Context and Implications for Bitcoin Investors
Ju’s comments come at a time of heightened uncertainty in the cryptocurrency market. Bitcoin has faced persistent selling pressure due to a combination of macroeconomic factors, including rising interest rates, regulatory crackdowns in key markets, and a general risk-off sentiment among institutional investors. The CryptoQuant CEO’s cautious stance adds a note of sobriety to the narrative that Bitcoin has already priced in the worst of the current cycle.
What This Means for Market Participants
For traders and long-term holders, Ju’s analysis underscores the importance of relying on data-driven signals rather than market sentiment alone. The absence of a clear bottom signal does not necessarily mean that prices will fall further, but it does indicate that the probabilistic edge for new long positions is not as strong as it has been in past bear market troughs. This can influence decision-making around dollar-cost averaging strategies, portfolio allocation, and risk management.
It is also worth noting that on-chain metrics are lagging indicators in some respects, and they do not account for sudden exogenous shocks—such as regulatory actions or macroeconomic surprises—that could accelerate or delay a market bottom. As always, investors are advised to conduct their own research and consider a range of factors before making investment decisions.
Conclusion
Ki Young Ju’s assessment that it is “uncertain” whether Bitcoin has reached its cycle bottom reflects a data-driven, cautious outlook that contrasts with more optimistic predictions from some market commentators. The on-chain data he presents suggests that the risk-reward ratio for buying Bitcoin at current levels is not yet as favorable as it was during previous major bottoms. For the crypto community, this serves as a reminder that bear markets often require patience, and that the final bottom may only be identifiable in hindsight.
FAQs
Q1: What is a Bitcoin cycle bottom?
A Bitcoin cycle bottom refers to the lowest price point in a given market cycle, typically occurring at the end of a prolonged bear market. It is often characterized by extreme pessimism, low trading volume, and on-chain metrics signaling undervaluation.
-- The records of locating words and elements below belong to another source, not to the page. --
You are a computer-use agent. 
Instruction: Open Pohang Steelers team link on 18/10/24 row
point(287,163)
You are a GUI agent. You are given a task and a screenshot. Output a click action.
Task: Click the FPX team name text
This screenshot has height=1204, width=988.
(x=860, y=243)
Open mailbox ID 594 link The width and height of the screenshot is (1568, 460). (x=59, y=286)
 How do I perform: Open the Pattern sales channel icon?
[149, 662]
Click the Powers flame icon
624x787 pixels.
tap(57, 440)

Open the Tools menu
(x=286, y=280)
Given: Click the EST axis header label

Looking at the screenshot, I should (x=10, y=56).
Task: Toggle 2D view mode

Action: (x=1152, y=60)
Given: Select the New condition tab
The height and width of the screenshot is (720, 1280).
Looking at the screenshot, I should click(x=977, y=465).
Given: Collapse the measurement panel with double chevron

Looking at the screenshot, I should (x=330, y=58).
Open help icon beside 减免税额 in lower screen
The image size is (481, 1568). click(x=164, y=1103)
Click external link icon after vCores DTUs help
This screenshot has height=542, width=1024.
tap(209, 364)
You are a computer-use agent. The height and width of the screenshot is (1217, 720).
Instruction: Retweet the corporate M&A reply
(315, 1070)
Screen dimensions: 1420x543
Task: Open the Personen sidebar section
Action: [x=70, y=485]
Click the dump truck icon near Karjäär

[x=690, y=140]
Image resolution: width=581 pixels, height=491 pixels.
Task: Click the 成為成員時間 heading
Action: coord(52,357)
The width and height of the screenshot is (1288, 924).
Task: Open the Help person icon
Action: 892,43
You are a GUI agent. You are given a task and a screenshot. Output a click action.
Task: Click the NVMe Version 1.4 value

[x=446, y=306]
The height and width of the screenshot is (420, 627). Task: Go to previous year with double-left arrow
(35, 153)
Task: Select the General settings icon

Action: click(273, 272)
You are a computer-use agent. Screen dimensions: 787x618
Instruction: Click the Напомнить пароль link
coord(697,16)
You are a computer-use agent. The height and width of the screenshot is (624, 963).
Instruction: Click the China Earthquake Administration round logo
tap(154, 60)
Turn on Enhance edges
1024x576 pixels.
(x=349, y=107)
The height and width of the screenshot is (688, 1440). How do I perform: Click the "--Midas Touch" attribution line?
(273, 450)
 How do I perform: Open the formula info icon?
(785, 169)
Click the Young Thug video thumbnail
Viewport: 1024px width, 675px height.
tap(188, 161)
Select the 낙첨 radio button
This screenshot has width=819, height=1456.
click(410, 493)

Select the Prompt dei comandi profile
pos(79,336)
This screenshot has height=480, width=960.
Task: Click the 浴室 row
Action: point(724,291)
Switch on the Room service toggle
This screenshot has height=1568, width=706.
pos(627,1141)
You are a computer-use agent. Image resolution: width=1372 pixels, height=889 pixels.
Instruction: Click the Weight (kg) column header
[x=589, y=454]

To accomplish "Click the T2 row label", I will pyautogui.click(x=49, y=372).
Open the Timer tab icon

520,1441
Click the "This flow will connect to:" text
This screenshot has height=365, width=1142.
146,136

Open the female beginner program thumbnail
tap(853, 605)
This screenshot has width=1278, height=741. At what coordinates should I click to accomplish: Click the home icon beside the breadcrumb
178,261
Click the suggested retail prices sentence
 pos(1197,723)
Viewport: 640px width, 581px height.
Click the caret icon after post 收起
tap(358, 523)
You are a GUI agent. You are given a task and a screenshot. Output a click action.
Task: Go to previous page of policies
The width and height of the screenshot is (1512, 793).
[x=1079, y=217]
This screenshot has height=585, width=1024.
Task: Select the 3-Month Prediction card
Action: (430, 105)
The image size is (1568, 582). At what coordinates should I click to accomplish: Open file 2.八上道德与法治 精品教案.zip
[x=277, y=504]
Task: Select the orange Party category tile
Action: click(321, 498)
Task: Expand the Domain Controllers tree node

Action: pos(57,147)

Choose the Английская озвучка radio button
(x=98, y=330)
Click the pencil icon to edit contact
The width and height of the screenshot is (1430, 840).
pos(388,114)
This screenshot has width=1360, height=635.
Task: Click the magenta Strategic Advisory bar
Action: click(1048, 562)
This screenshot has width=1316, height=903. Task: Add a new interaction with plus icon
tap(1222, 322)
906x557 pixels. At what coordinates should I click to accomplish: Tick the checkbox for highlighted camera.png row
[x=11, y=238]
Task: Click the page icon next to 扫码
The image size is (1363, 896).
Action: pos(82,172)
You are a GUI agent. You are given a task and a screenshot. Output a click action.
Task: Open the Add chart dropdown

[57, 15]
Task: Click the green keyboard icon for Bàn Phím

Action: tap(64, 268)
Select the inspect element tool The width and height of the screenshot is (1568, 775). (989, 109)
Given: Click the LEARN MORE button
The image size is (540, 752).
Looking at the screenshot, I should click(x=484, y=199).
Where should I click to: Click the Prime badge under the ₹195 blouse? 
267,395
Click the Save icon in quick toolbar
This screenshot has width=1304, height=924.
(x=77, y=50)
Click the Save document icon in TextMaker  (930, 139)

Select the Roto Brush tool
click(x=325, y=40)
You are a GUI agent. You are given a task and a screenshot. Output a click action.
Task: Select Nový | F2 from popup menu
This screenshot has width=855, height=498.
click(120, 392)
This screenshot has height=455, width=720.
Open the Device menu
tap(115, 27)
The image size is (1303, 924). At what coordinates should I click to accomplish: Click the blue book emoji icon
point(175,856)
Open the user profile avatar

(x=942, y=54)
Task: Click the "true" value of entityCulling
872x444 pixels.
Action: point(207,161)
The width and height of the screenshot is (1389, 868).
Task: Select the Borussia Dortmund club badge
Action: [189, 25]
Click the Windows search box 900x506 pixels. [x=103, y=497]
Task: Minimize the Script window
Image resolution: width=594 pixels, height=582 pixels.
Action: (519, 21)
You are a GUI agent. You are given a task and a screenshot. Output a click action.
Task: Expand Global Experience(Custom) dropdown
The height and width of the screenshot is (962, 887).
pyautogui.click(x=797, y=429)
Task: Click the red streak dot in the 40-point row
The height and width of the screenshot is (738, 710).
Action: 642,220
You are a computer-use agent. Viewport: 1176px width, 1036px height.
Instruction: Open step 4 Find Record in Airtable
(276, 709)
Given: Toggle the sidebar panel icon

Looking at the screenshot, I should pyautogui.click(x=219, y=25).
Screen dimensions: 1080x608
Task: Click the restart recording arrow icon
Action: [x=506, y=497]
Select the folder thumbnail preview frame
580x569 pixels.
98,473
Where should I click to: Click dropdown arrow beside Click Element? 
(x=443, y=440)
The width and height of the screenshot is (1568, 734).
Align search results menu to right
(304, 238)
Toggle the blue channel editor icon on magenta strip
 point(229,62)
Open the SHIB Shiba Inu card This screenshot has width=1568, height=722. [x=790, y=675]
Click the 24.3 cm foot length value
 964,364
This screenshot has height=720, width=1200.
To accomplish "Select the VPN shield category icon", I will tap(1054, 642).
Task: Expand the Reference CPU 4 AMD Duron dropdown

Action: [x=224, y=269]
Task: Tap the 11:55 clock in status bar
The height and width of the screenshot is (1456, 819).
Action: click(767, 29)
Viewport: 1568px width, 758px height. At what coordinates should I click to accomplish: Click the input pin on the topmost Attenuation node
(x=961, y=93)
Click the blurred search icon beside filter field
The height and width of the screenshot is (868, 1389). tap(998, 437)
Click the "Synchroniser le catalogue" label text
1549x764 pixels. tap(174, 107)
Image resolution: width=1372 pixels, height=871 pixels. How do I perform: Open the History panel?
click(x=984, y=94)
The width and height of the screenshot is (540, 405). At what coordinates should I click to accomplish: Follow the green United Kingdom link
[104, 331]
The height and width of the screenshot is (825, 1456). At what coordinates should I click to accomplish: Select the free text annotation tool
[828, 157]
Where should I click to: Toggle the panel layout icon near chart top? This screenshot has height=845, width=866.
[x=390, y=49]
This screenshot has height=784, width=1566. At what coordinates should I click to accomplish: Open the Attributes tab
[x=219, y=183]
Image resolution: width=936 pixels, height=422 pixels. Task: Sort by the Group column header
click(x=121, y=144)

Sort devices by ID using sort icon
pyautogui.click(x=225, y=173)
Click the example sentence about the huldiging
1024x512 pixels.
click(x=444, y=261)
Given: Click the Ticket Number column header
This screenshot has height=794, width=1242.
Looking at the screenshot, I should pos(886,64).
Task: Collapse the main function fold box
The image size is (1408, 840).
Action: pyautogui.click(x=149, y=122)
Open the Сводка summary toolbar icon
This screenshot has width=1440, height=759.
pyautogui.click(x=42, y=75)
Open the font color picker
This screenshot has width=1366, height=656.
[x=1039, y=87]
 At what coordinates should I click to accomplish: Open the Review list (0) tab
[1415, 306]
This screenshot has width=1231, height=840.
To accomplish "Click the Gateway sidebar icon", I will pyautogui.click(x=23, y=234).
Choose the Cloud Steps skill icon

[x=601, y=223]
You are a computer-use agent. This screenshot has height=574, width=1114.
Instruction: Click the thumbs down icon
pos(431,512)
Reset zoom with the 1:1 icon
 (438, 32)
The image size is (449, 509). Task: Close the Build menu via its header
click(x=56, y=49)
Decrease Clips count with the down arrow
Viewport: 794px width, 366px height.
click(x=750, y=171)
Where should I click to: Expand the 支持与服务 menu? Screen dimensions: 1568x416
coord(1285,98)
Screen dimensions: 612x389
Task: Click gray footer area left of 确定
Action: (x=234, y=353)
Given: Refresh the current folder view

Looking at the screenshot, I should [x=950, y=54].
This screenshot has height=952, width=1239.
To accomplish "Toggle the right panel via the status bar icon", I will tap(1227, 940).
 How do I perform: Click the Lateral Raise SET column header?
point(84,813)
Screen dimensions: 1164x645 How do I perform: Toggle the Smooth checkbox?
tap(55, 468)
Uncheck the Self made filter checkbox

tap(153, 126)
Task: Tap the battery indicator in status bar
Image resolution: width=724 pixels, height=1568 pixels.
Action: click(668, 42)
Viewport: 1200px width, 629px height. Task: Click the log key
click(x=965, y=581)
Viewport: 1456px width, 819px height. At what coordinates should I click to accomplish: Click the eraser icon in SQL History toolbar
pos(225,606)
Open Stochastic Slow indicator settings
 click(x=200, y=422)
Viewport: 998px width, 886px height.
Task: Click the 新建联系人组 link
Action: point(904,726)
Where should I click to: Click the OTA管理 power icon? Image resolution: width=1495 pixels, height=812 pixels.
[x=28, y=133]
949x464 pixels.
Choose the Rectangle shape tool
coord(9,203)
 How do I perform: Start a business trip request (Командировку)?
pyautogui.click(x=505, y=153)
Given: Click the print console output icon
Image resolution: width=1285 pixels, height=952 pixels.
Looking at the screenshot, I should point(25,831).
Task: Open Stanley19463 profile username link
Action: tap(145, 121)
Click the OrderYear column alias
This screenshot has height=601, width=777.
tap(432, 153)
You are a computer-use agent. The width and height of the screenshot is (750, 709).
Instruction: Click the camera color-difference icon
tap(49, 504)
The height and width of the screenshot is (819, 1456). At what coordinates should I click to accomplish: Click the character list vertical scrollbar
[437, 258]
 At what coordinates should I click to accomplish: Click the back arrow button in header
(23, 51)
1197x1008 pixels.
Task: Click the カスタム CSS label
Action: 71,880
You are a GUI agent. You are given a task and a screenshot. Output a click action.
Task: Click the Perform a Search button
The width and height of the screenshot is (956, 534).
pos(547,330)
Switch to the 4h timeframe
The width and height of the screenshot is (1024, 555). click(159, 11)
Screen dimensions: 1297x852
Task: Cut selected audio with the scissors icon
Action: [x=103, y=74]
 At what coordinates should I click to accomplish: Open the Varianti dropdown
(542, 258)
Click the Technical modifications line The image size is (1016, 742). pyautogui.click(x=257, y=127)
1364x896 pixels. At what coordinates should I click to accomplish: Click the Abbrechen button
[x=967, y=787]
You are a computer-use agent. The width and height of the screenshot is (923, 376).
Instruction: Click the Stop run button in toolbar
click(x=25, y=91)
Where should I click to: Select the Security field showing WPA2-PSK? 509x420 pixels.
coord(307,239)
Q2: What on-chain metric did Ki Young Ju use to assess the bottom?
While the exact metric was not named in the post, Ju shared a chart that measures the attractiveness of buying Bitcoin by comparing potential gains versus potential losses at the current price. This type of metric is commonly used to identify zones where the risk-reward ratio is historically favorable.
Q3: Should investors wait for a clearer bottom signal before buying Bitcoin?
That depends on individual risk tolerance and investment horizon. Ki Young Ju’s analysis suggests that the current data does not strongly favor a bottom, but some investors may still choose to accumulate gradually using dollar-cost averaging. It is important to base decisions on personal research and financial goals rather than on any single metric or analyst opinion.
Disclaimer: The information provided is not trading advice, Bitcoinworld.co.in holds no liability for any investments made based on the information provided on this page. We strongly recommend independent research and/or consultation with a qualified professional before making any investment decisions.